Kacee Bones here, I’m here for some specific posts that I think I can add to in a beneficial way.


----------



## MatthewAbbott (Feb 25, 2017)

Hello


----------



## Smackdaddy53 (Dec 31, 2012)

Good to see you on here, any recent fishing photos?


----------



## KBTX (Sep 17, 2019)

Smackdaddy53 said:


> Good to see you on here, any recent fishing photos?


Yes! I have quite a few. But first I need to figure this forum out and try to reply to some posts!


----------



## Smackdaddy53 (Dec 31, 2012)

KBTX said:


> Yes! I have quite a few. But first I need to figure this forum out and try to reply to some posts!


Looking forward to them. Enjoy


----------



## KBTX (Sep 17, 2019)

Smackdaddy53 said:


> Looking forward to them.

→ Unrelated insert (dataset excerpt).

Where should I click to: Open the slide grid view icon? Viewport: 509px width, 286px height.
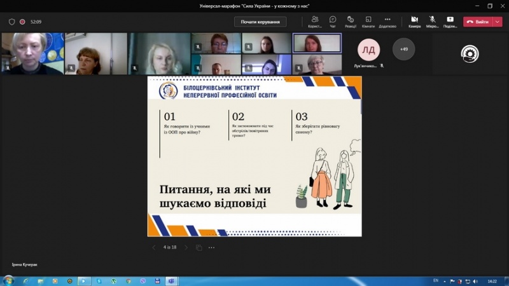[199, 247]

Enjoy


I’m trying to reply to another post and it keeps giving me an error. Any idea how to fix it?


----------



## KBTX (Sep 17, 2019)

Hi!


MatthewAbbott said:


> Hello


----------



## Smackdaddy53 (Dec 31, 2012)

KBTX said:


> I’m trying to reply to another post and it keeps giving me an error. Any idea how to fix it?


What’s the error reading? May be a closed or locked thread if it’s the one I’m thinking of.


----------



## KBTX (Sep 17, 2019)

Smackdaddy53 said:


> What’s the error reading? May be a closed or locked thread if it’s the one I’m thinking of.


The one about Skiff Outfitters?


----------



## efi2712micro (Sep 17, 2015)

Not sure about the error but welcome ...looking forward to meet you at the ramp some day! As Smack said, looking forward to the pictures ....


----------